Stored data:
- - - - -

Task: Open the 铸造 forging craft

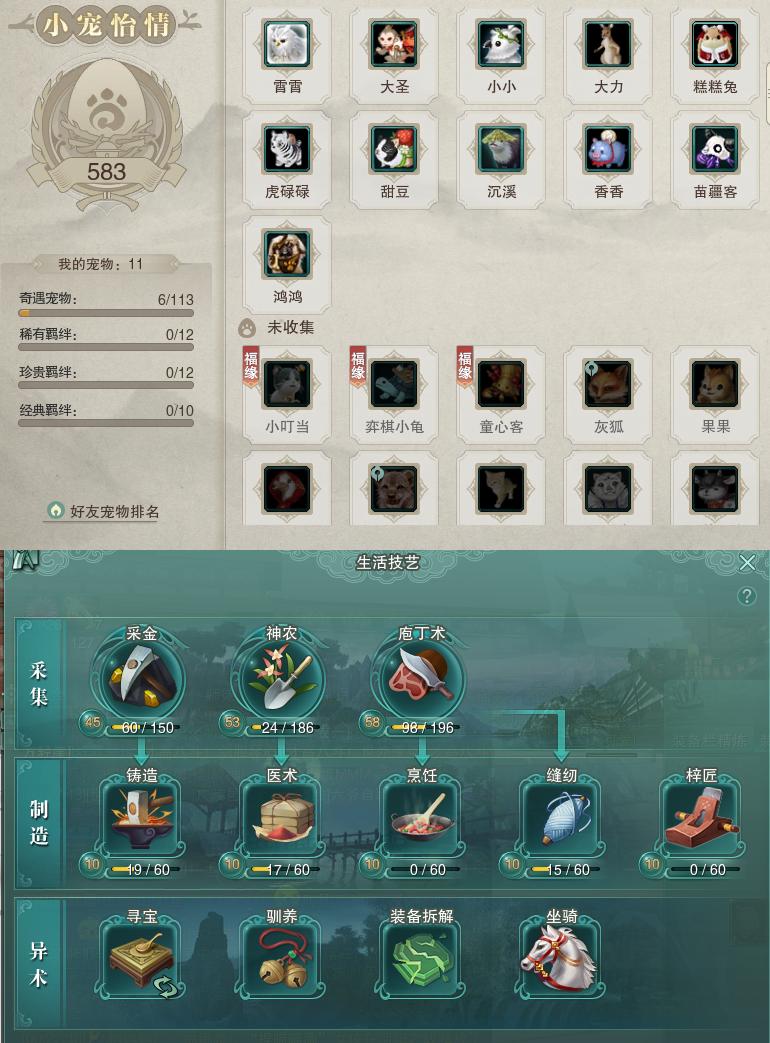Action: point(142,818)
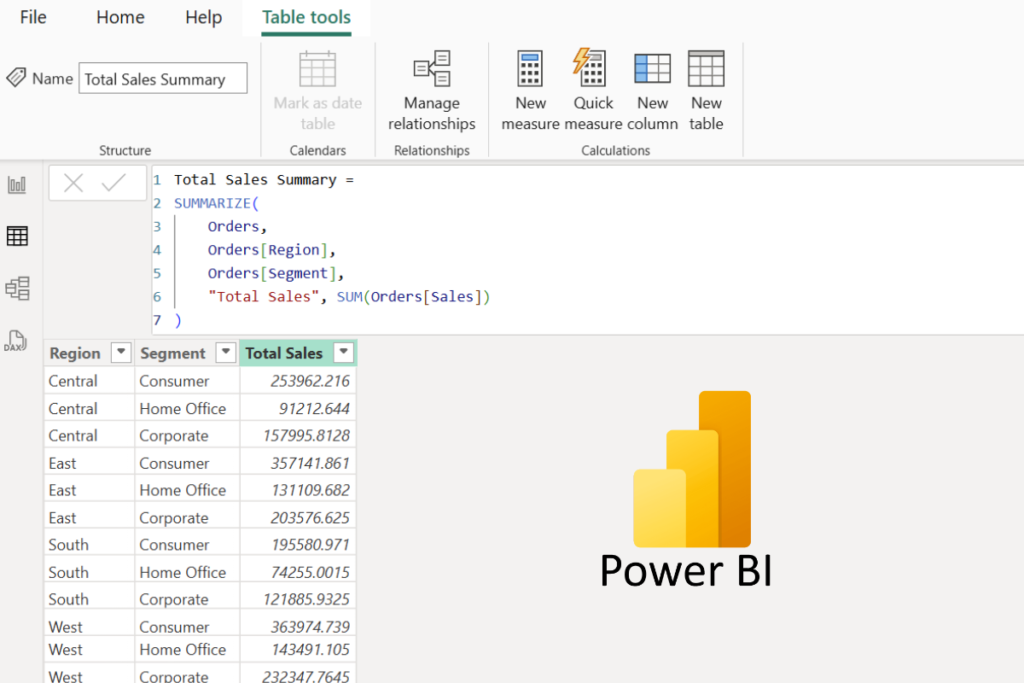Viewport: 1024px width, 683px height.
Task: Select the Table tools tab
Action: pyautogui.click(x=306, y=17)
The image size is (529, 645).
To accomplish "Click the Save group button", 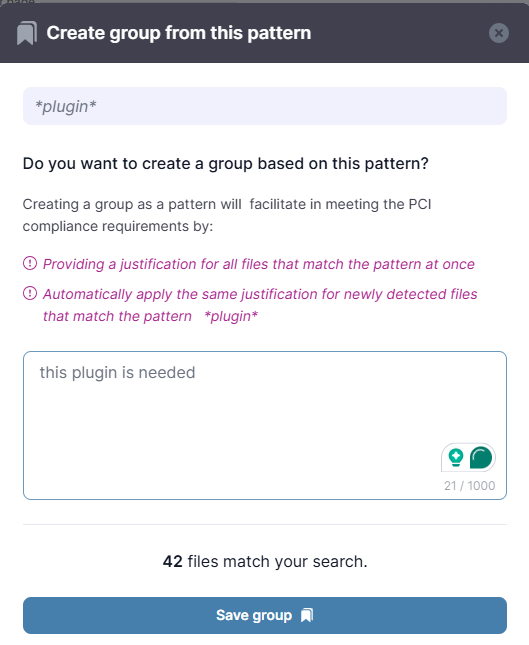I will (x=264, y=615).
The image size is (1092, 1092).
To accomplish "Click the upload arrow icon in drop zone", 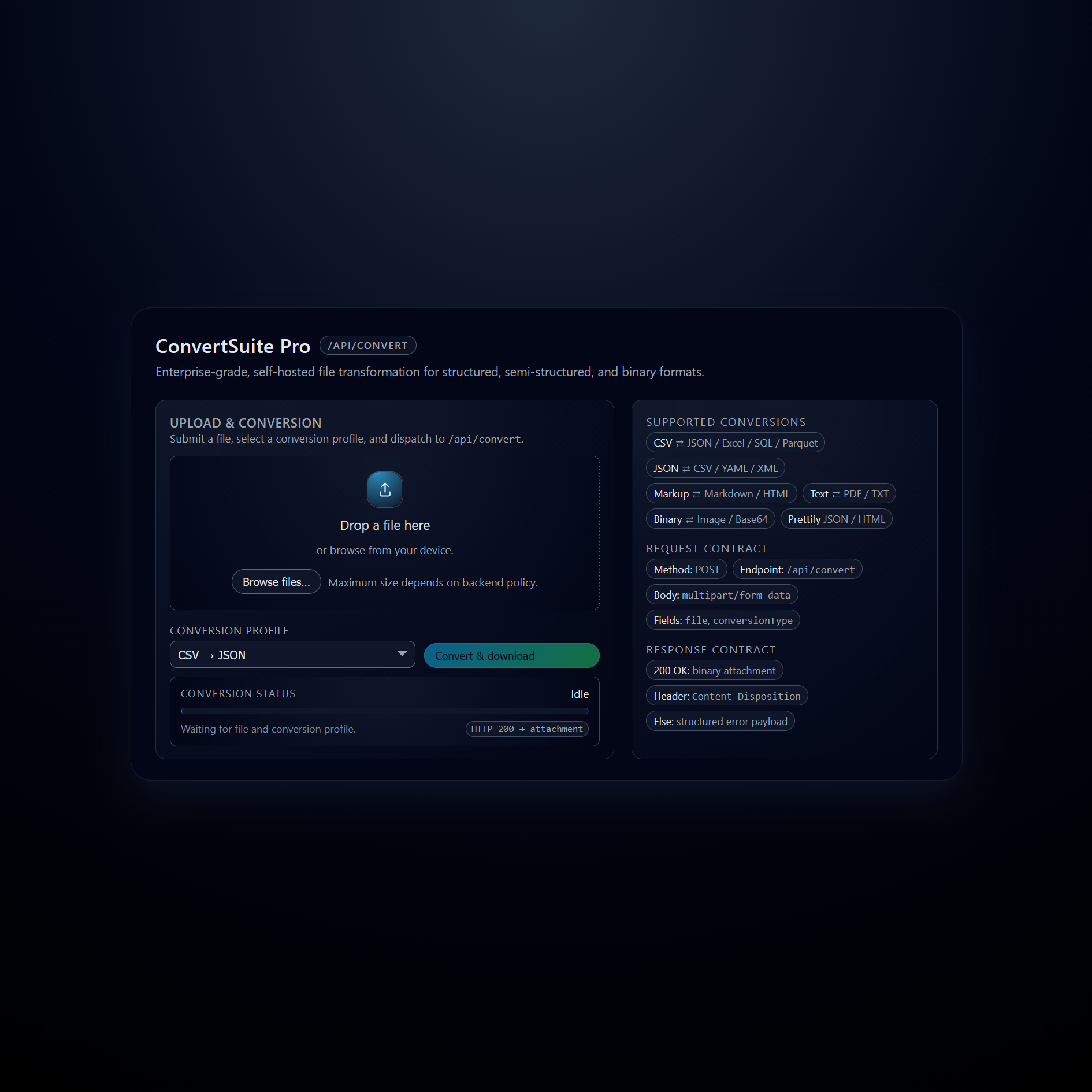I will pyautogui.click(x=384, y=489).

- - - - -

What is needed:
Pick out every line in the items above that contains the word "size" and copy each one. Case counts.

Answer to the task:
The image size is (529, 645).
The image size is (1092, 1092).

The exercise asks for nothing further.